Patient-Derived Organotypic Slice Culture (OSC) Prognostic Tool for Improved Inflammatory Bowel Disease Treatment Outcomes
A rapid, individualized, clinically-actionable predictive tool for assessing patient response to inflammatory bowel disease (IBD) immunotherapies.
Technology
The Axelrad Lab at NYU Langone has developed an innovative ex vivo patient-derived microenvironment model to predict individual patient responses to IBD immunotherapies with the goal of improved IBD clinical outcomes. This model uses human intestinal organotypic slice cultures (OSC) derived from primary tissue collected from mucosal pinch biopsies commonly taken during routine clinical screenings (e.g, colonoscopies). Collected primary tissue is embedded into agarose blocks, sectioned with a vibratome into 125μm-thick slices, and then independently cultured using specific organoid growth media (hOGM). The tissue slices are ready for drug screening within hours, and resulting cryptoids (organoid-like structures) grow within as little as two days, offering a faster alternative to traditional organoid models that take weeks to generate (Figure 1). Cryptoid growth rate is the readout for assessing therapy efficacy, as growth is severely inhibited by tissue inflammation. Previously, the Lab demonstrated that colon organoids derived from ulcerative colitis (UC) patients could predict responses to anti-TNFa and JAK inhibitor therapies. While traditional organoid models provide insight into disease mechanisms, they are inconvenient to use due to lengthy maturation times and often exclude crucial tissue physiology elements, including the mucosal immune and stromal environments. This OSC model overcomes these challenges by preserving the native colon tissue composition and architecture, including the inflammatory milieu of the colon mucosa, permitting more accurate prediction of an individual’s therapeutic responses by measuring changes in cryptoid growth and viability. In all, this OSC model introduces a holistic model of inflammation using intact human tissue and lays the groundwork for a precision medicine platform to predict personalized IBD therapy responses.
Development Status
Completed studies have shown the OSC model to be feasible across a wide range of individuals and intestinal tissue sites. Further, it has been shown that cryptoid growth rate is inversely associated with tissue inflammation. Future studies will use anti-TNFα agents and JAK inhibitors to demonstrate that the cryptoid growth (regeneration) readout in the OSC model is a surrogate marker for patient mucosal healing, the primary treatment goal for patients with IBD. This approach is being extended to determine feasibility in chronic inflammatory diseases of other tissues.
Background
IBD is a chronic relapsing inflammatory condition of the gastrointestinal tract that affects more than 3 million people in the U.S. Despite the availability of advanced biologics like anti-TNFα and novel small molecules such as JAK inhibitors, only about half of patients with IBD achieve the desired therapeutic responses. Traditional evaluation methods, such as relying on clinical indices and biomarkers, often fall short in predictive accuracy due to the heterogeneous nature of UC pathogenesis. Consequently, many patients continue to suffer from suboptimal responses that not only prolong symptom burden and reduce quality of life but also heighten the risk of disease complications. The restriction of therapy response to only a subset of patients indicates distinct epithelial and inflammatory signatures that predict specific drug responsiveness.
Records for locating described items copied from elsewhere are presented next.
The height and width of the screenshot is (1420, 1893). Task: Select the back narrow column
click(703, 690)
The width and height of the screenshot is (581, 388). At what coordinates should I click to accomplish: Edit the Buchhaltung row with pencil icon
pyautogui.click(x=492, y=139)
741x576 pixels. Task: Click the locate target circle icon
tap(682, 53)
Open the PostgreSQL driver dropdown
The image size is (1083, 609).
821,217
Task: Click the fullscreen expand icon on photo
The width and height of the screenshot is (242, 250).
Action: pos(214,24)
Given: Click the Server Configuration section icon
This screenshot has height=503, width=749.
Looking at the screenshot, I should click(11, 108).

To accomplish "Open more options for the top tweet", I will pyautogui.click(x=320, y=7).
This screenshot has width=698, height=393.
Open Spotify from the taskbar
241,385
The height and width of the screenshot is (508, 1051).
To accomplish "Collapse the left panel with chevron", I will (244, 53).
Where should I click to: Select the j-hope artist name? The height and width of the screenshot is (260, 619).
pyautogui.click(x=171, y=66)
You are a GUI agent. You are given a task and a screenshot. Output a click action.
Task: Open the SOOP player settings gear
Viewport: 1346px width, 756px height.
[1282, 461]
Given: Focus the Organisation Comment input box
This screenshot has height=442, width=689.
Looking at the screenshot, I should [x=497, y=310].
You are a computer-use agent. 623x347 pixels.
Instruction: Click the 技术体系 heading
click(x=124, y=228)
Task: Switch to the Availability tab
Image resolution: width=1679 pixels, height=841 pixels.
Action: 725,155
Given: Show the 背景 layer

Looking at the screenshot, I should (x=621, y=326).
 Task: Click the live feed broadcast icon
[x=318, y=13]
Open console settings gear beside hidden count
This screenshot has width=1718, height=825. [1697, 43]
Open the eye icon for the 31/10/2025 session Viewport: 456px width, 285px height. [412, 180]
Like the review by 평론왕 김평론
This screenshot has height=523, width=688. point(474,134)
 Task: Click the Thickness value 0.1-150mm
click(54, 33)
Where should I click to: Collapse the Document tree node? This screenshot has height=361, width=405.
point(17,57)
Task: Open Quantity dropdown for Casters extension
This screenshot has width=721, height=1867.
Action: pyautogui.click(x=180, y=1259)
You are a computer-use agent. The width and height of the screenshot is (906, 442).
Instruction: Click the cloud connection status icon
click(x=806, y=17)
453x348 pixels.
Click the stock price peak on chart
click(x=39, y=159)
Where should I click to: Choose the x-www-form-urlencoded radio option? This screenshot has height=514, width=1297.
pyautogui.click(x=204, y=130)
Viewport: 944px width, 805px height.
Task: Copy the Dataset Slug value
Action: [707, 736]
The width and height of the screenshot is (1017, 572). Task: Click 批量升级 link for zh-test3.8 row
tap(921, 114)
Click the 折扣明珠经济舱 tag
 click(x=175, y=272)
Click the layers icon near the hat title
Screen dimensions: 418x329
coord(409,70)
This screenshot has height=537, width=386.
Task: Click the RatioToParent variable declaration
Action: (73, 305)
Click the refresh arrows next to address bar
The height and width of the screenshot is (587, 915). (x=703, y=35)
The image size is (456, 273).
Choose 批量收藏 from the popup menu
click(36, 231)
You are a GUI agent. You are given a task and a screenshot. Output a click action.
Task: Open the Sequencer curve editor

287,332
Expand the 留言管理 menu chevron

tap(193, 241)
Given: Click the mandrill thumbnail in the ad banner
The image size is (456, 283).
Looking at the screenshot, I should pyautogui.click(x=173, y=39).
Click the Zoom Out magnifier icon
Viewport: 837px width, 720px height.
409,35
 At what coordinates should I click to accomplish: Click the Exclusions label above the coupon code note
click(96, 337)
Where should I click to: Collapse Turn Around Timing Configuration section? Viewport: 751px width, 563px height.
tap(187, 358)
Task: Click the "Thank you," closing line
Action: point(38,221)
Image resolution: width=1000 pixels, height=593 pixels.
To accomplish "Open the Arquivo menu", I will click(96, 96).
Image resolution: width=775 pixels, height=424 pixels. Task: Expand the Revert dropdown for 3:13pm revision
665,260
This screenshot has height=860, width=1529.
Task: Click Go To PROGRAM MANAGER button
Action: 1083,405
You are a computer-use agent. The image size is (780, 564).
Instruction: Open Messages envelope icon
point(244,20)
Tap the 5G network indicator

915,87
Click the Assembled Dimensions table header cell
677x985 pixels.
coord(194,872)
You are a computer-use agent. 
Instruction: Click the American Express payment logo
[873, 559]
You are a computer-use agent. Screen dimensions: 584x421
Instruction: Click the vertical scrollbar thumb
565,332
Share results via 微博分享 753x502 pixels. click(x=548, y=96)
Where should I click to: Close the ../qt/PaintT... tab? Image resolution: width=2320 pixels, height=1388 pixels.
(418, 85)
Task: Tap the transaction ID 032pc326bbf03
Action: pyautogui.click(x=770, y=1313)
Therefore, there is a significant unmet need for predictive models that incorporate stromal and immune components to determine individual drug effectiveness early in the treatment process, thereby precisely matching UC patients with therapies that will be efficacious for their specific disease profiles.
Application
- Predictive tool: Ex vivo patient compatibility testing for IBD therapeutics: clinical-stage and approved treatments.
- Drug development platform: Identification and development of new preclinical treatments.
- Research tool: To investigate the IBD microenvironment and inflammatory response mechanisms.
Advantages
- Individualized insight: Recapitulates patient-specific intestinal tissue structures and components, maximizing predictive accuracy.
- Convenient sourcing: Primary colon tissue for the OSC model is collected during already necessitated clinical procedures, not requiring further specialized procedures.
- Rapid culturing time: Supports rapid cryptoid generation within just 2 days, shortening clinical readout time.
- Scalable testing capacity: Allows testing of over 20 therapies per patient.
- Enhanced visualization of individual crypts: Slice culture facilitates clear visualization of and growth from individual colon crypts.
- Standardized and reproducible: Consistent capturing of crucial tissue elements and crypt bases across sequential slices.
Intellectual Property
NYU has filed a U.S. provisional patent application covering the methods of (i) generating the OSC model from patient samples, (ii) using the model to screen for new IBD therapies, and (iii) using the model to determine individual patient response to immunotherapies in a clinical setting.